Add formula (3) and (4):

sin(u+v) + sin(u-v) = sin(u)cos(v) + cos(u)sin(v) + sin(u)cos(v) - cos(u)sin(v)

=> sin(u+v) + sin(u-v) = 2sin(u)cos(v)

=> sin(u)cons(v) = [sin(u+v) + sin(u-v)] / 2

(8) cos(u)sin(v) = [sin(u+v) - sin(u-v)] / 2

There are two simple methods to prove this.

Method 1

Subtract formula (3) by (4)

sin(u+v) - sin(u-v) = sin(u)cos(v) + cos(u)sin(v) – [sin(u)cos(v) - cos(u)sin(v)]

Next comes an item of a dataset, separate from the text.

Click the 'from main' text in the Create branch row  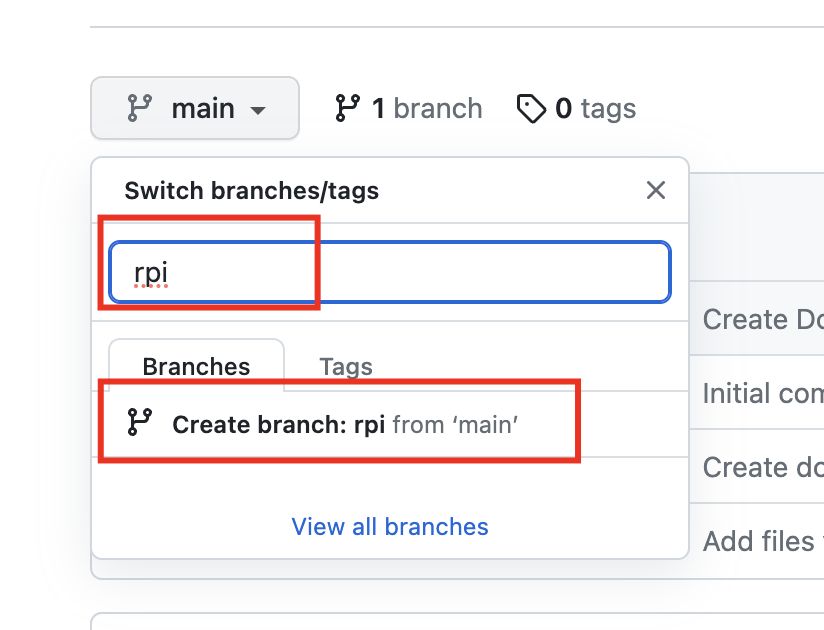[456, 424]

=> sin(u+v) + sin(u-v) = cos(u)sin(v)

=> cos(u)sin(v) =  [sin(u+v) - sin(u-v)] / 2

Method 2

cos(u)sin(v) = sin(v)cos(u) = [sin(v+u) + sin(v-u)] / 2 ------ Using (7)

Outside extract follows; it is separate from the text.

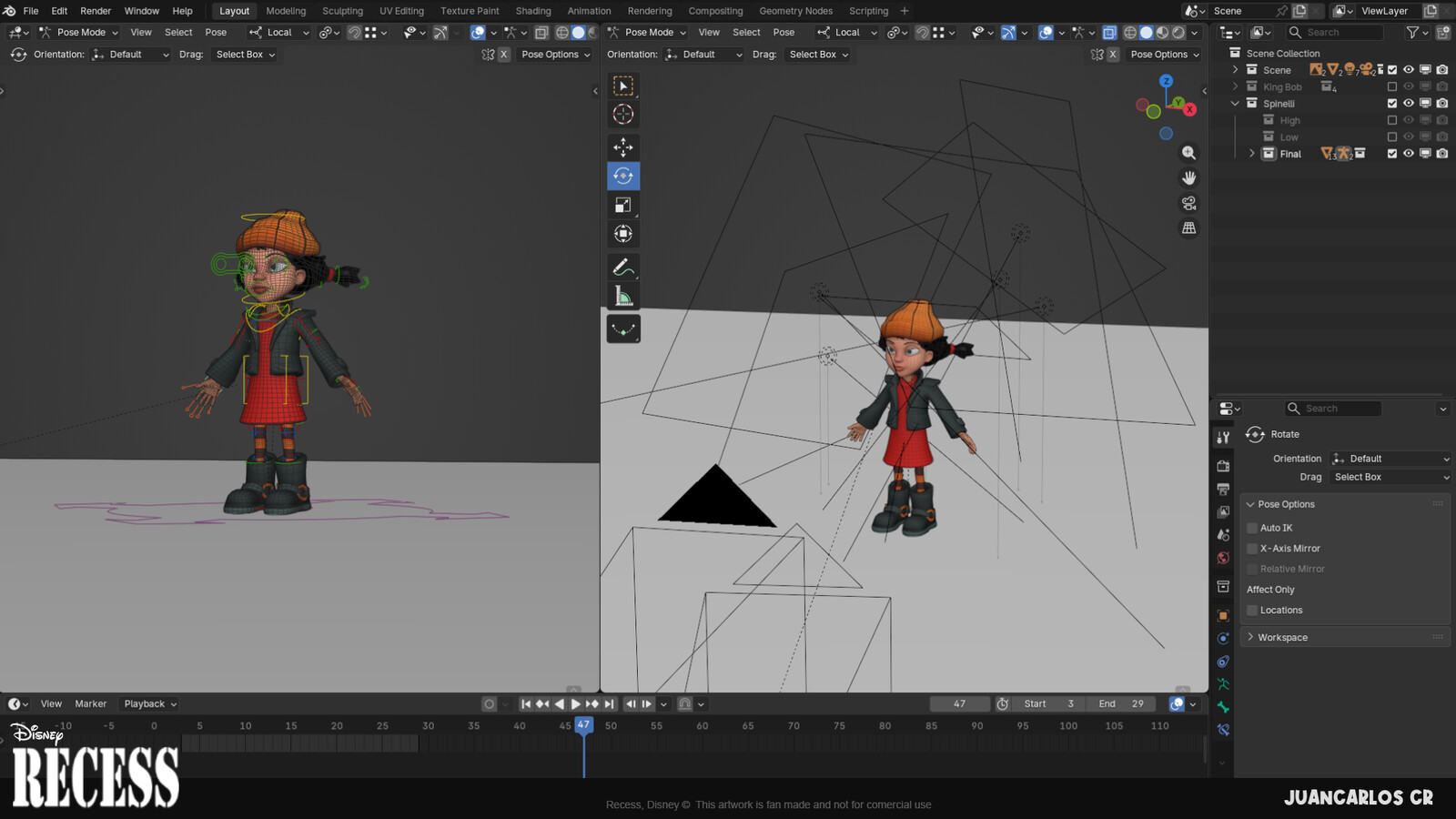The height and width of the screenshot is (819, 1456).
Task: Expand the Final collection in outliner
Action: click(1252, 154)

=> cos(u)sin(v) = sin(v)cos(u) = [sin(u+v) + sin(-(u-v))] / 2

=> cos(u)sin(v) =  [sin(u+v) - sin(u-v)] / 2 ------ Using sin(-x) = -sin(x)

Sum-to-Product Formulas

(9) cos(u) + cos(v) = 2cos[(u+v)/2]cos[(u-v)/2]

cos(x)cos(y) = [cos(x+y) + cos(x-y)] / 2 ------ Using (5)

Let u=x+y and v=x-y, we can have x=(u+v)/2 and y=(u-v)/2

=> cos[(u+v)/2]cos[(u-v)/2] = [cos(u) + cos(v)] / 2 ------ Replacing x, y with u, v

=> cos(u) + cos(v) = 2cos[(u+v)/2]cos[(u-v)/2]

(10) cos(u) - cos(v) = -2sin[(u+v)/2]sin[(u-v)/2]

Similarly to the proof of (9), we can arrive (10) from (6)

(11) sin(u) + sin(v) = 2sin[(u+v)/2]cos[(u-v)/2]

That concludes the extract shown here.